D'abord une plage à Alger, par Dréa

 

I. D’ABORD UNE PLAGE A  ALGER     

Bleu, blond, ambre et argent étoilé…aller-retour de vaguelettes,   doux friselis d’une fraîcheur mousseuse…

Murmure du va-et-vient anéanti par ces gosses rieurs,  braillards, tapageurs,  par cette jeunesse couleur pain d’épices et pleine de vigueur. Course-poursuite, cerf-volant,  voiles au large et Volley de plage !

Justement Nadine et quelques camarades s’y essaient avec des adversaires qu’elles viennent de rencontrer : équipe féminine, équipe masculine ; déséquilibre dans la taille, dans la force –pas drôle du tout- Recomposition d’équipes mixtes –c’est plus juste-  Une passe trop puissante envoie le ballon à l’eau : plouf, ploc,  plaf,  tous à sa poursuite, jets d’eau, aspersion, cris, bousculade et la partie se transforme en water-polo ; puis on s’éparpille à grands éclats de rire - pour se retrouver ensemble sur le sable - Chacun reprend son souffle et la conversation s’engage. Générale et superficielle, elle permet cependant de capter quelques prénoms : Nadine, Nicole, Janine et Georgette puis Pierre, Alex et Marc sont bientôt identifiés et une rencontre au prochain week-end est envisagée : possibilité pour certains seulement.

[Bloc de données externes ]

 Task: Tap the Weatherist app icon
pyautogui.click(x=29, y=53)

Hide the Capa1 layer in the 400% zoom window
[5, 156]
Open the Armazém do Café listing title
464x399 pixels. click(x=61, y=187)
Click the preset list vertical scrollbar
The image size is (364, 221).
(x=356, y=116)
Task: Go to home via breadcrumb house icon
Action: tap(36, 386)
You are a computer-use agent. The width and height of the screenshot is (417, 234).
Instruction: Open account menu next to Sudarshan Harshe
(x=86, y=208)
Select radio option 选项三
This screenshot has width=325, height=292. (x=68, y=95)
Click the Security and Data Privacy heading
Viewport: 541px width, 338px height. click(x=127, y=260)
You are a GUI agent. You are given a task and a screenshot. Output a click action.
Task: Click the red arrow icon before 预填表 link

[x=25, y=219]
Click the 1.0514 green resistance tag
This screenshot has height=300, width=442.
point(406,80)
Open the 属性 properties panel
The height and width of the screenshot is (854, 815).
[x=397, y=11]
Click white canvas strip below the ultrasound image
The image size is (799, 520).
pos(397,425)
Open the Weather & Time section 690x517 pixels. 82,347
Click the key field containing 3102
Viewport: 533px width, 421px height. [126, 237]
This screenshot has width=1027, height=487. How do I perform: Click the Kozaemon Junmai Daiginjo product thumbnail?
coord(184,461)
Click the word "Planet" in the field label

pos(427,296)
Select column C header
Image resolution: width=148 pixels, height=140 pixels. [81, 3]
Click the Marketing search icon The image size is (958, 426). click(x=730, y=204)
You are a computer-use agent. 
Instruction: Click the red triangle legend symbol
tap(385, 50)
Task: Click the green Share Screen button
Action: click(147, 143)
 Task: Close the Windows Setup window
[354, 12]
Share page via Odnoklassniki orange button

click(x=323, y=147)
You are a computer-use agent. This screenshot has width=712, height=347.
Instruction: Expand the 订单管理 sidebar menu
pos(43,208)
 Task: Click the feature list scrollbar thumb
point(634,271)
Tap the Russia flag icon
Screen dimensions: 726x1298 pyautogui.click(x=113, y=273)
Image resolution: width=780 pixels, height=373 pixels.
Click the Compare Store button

Et c’est ainsi que le samedi suivant, Nadine et Janine ont retrouvé Pierre, Alex et Marc.

Rencontre plus calme ; on joue un peu, on nage bien sûr, mais on converse surtout. Quelques propos passionnés pour défendre son point de vue : profession sédentaire ou non, loisirs sportifs, intellectuels ou artistiques ; critiques de l’actualité,  livres et films ; projets d’un futur plus ou moins proche  ; certitudes de la jeunesse. Quelques apartés se créent, notamment entre Nadine et Marc : même engouement pour Camus ou Gréco ou Sagan. Quelques divergences cependant quant à la conception du Flirt !

Les garçons sont tous étudiants en médecine, éloignés de leur famille en raison du choix de leur Université.  Les filles viennent de rentrer dans la vie active et vivent encore chez leurs parents. Bref on se sépare comme des amis et un rendez-vous se fixe pour …le lendemain, dans la mesure du possible bien sûr.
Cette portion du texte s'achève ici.